A pig's kidney has been transplanted into a human and was not immediately rejected for the first time. The medical advancement, called a "transformative moment" by researchers, could pave the way to help the thousands of people in need of organ transplants every year.
On September 25, researchers at New York University performed the transplant, called xenotransplantation, in a two-hour procedure. The kidney, which was obtained from a genetically engineered pig, was placed in a brain dead human who had been placed on a ventilator with the consent of her family. The kidney was attached to the blood vessels in the donor's upper leg and kept outside the abdomen, where it was covered with a protective shield, for the duration of the 54-hour study.
Researchers observed that the body was producing levels of urine and creatinine that were "normal and equivalent to what is seen from a human kidney transplant," NYU said, and there were no signs of the body rejecting the organ.
Dr. Robert Montgomery, who led the surgical team, said in a statement that the procedure was a "transformative moment in organ transplantation." He told Dr. Jon LaPook in a CBS Evening News exclusive interview that the procedure "was even better than I expected."
"The kidney turned a beautiful pink color and immediately urine started pouring out of the ureter," he said. "...There was complete silence for a few minutes while we were sort of taking in what we were looking at, which was incredible.
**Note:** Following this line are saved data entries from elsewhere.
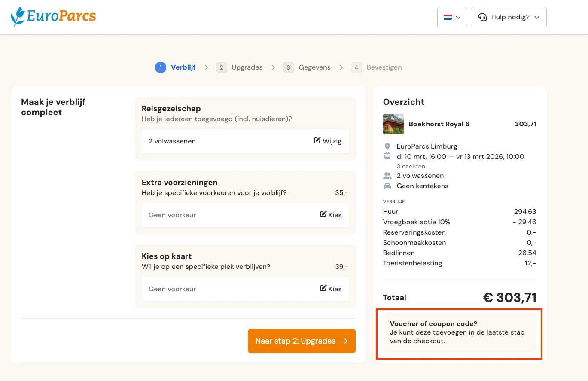Click the EuroParcs logo

coord(53,17)
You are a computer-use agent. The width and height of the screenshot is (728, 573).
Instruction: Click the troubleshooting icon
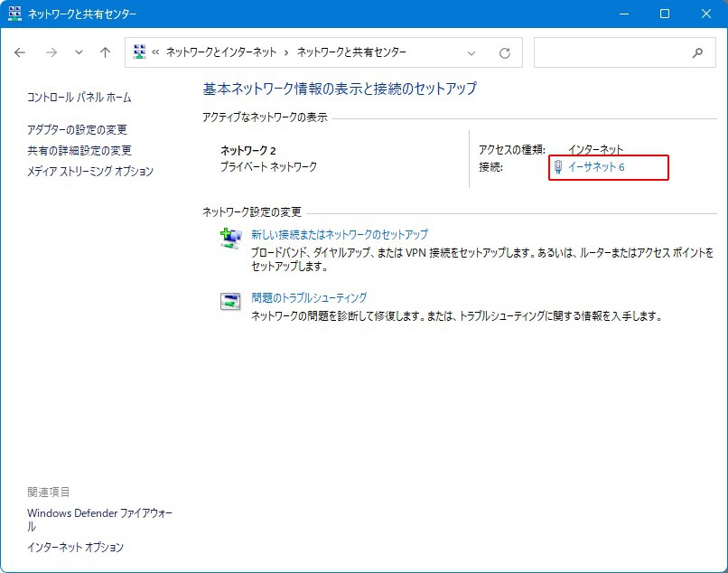pos(230,302)
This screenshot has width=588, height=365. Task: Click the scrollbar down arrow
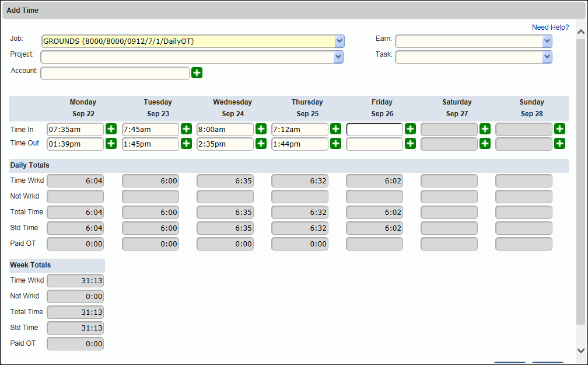580,350
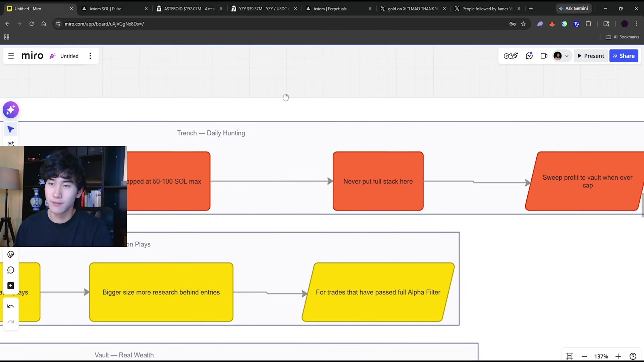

It was a kidney that was immediately functioning."
Chad Ezzell, chief clinical officer of LiveOnNY, a non-profit organization that facilitates organ and tissue donation in New York City, said in a statement that the research is "an incredible scientific achievement."
"We are entering a new era for our field and this will give new hope to those on our wait list as this important research moves forward," Ezzell said.
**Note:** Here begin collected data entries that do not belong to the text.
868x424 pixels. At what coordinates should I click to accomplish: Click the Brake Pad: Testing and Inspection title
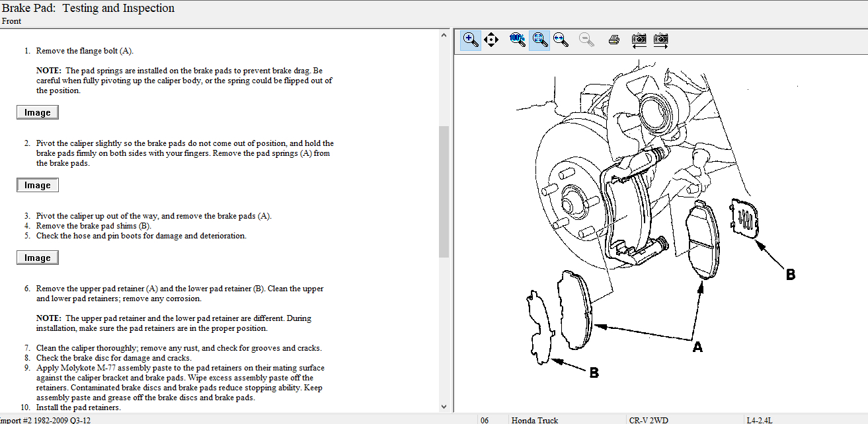coord(88,9)

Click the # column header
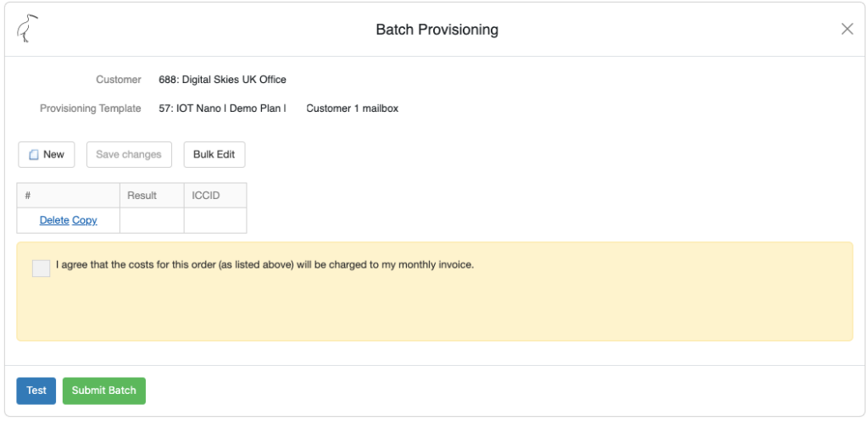[x=28, y=196]
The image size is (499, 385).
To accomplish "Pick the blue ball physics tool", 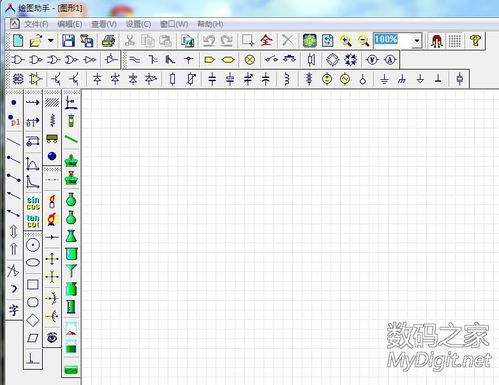I will click(x=52, y=156).
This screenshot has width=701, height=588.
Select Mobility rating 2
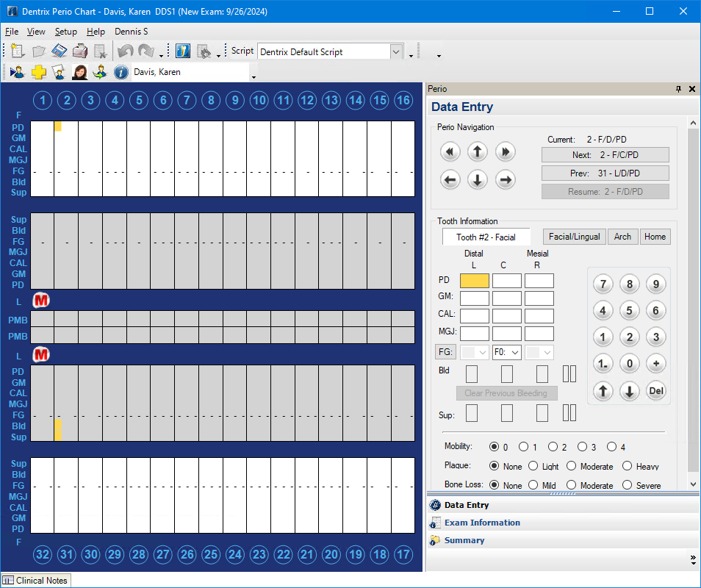(x=553, y=446)
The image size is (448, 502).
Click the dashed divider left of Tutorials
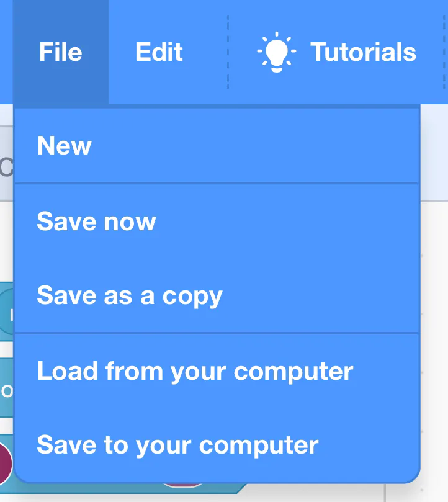(x=228, y=52)
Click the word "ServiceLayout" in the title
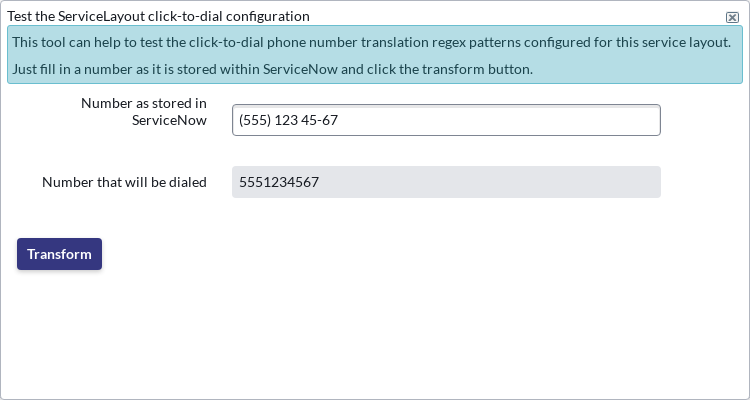 [101, 16]

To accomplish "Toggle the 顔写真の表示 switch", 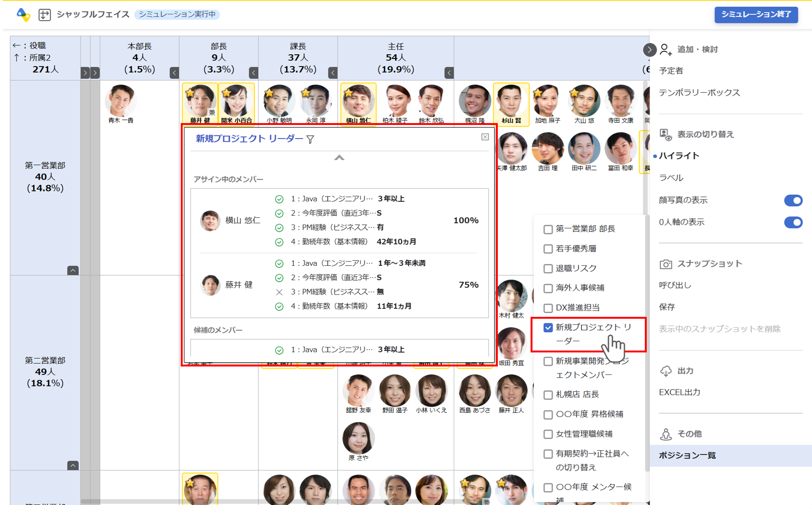I will click(x=793, y=200).
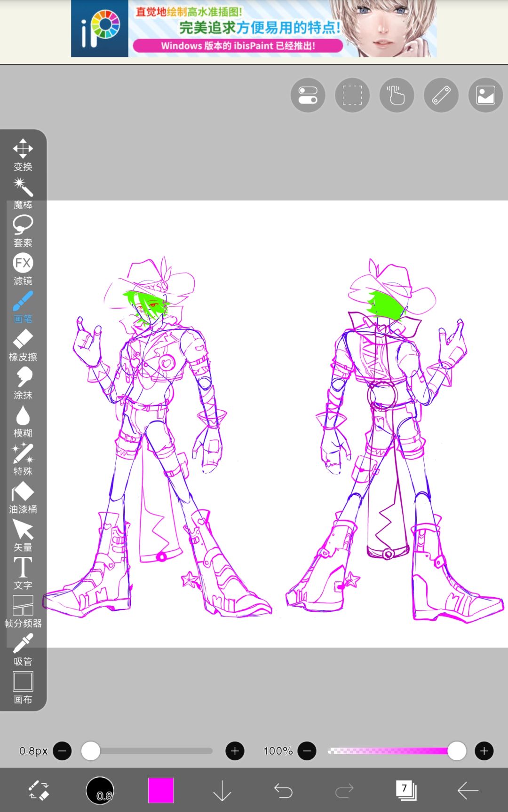Select the Smudge (涂抹) tool
The image size is (508, 812).
pos(23,383)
The idea of using animal organs for transplants is not new, Montgomery told LaPook, but historically, animal-to-human transplants have not been compatible.
"When you cross species with a transplant and it happens immediately, humans have preformed antibodies circulating in their blood that are directed towards most of them towards a single molecule that was lost during evolution from pig to man," he said. "And so when you put an organ from a pig into a human, it's immediately rejected."
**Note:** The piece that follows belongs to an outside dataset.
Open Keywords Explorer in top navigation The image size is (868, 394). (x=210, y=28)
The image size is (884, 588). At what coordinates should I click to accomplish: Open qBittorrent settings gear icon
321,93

What allowed this transplant to work, Montgomery said, was genetically engineering the donor pig so that it didn't have the enzyme that the human body is designed to immediately attack.
The results of the study have not yet been peer reviewed, but Montgomery said that this research could mean "that no one will need to die waiting for an organ anymore."
According to the Organ Procurement and Transplantation Network, there are more than 90,000 people in the U.S. currently waiting for a liver transplant. These individuals make up the majority of the roughly 106,728 thousand waiting for an organ transplant.
But the number of organ donations is relatively small in comparison. From January to September this year, there were a total of 31,361 transplants across all organ categories, according to the network.
Montgomery told Dr. LaPook he thinks researchers could conduct their transplant in a living person "in the next year or two."
"I think it will be something that, you know, eventually will be perfected to the point where it'll be an alternative to a human organ," Montgomery said. "...I have hope."